§ **What you should do**
Would you return the lines between the one holding "Instruction: Click the" and the one holding "The width and height of the screenshot is (631, 455).", inclusive, and only those, exactly as they stand in the listing below?

○ ○ ○ ○

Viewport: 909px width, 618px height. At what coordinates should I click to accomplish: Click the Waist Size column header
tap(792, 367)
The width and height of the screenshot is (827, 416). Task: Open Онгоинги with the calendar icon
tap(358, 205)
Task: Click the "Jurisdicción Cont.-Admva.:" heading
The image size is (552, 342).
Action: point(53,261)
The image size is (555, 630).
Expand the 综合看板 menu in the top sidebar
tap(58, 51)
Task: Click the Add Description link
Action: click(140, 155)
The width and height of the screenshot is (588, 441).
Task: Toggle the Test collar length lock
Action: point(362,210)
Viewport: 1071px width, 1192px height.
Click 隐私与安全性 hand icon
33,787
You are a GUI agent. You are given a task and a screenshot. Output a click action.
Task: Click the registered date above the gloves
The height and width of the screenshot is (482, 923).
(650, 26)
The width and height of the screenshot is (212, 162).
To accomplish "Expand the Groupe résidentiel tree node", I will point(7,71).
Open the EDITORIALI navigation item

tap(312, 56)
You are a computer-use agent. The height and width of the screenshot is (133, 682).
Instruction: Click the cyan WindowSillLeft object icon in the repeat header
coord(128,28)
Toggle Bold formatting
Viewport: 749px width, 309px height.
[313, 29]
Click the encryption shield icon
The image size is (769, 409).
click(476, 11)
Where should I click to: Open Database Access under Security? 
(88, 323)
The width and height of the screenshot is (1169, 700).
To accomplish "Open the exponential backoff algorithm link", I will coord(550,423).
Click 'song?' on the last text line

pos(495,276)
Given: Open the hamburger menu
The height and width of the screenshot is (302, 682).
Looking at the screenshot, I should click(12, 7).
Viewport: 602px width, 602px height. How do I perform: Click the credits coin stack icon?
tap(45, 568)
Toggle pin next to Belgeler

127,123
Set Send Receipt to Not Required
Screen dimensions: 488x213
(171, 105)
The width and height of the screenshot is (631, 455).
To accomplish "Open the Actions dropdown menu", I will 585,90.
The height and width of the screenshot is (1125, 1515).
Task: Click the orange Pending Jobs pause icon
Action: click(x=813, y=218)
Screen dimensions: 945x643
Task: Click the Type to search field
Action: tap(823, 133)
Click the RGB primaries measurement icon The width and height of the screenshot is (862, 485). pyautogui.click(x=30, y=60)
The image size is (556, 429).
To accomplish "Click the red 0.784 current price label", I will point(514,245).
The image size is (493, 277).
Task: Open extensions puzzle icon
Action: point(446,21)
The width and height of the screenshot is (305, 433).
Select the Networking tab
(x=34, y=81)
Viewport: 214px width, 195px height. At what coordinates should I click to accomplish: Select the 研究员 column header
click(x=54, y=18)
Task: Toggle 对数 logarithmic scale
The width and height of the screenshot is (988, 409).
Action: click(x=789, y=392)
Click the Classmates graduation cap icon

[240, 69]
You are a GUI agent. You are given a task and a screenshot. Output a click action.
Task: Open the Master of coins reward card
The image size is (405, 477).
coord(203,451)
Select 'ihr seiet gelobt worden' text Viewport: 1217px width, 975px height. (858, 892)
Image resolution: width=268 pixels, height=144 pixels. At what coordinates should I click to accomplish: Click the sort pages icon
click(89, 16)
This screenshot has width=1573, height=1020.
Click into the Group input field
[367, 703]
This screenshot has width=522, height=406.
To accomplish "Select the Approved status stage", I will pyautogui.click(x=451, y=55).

○ ○ ○ ○

§ **Completed task**
Instruction: Click the cyan WindowSillLeft object icon in the repeat header
coord(128,28)
Toggle Bold formatting
Viewport: 749px width, 309px height.
[313, 29]
Click the encryption shield icon
The image size is (769, 409).
click(476, 11)
Where should I click to: Open Database Access under Security? 
(88, 323)
The width and height of the screenshot is (1169, 700).
To accomplish "Open the exponential backoff algorithm link", I will coord(550,423).
Click 'song?' on the last text line

pos(495,276)
Given: Open the hamburger menu
The height and width of the screenshot is (302, 682).
Looking at the screenshot, I should click(12, 7).
Viewport: 602px width, 602px height. How do I perform: Click the credits coin stack icon?
tap(45, 568)
Toggle pin next to Belgeler

127,123
Set Send Receipt to Not Required
Screen dimensions: 488x213
(171, 105)
The width and height of the screenshot is (631, 455).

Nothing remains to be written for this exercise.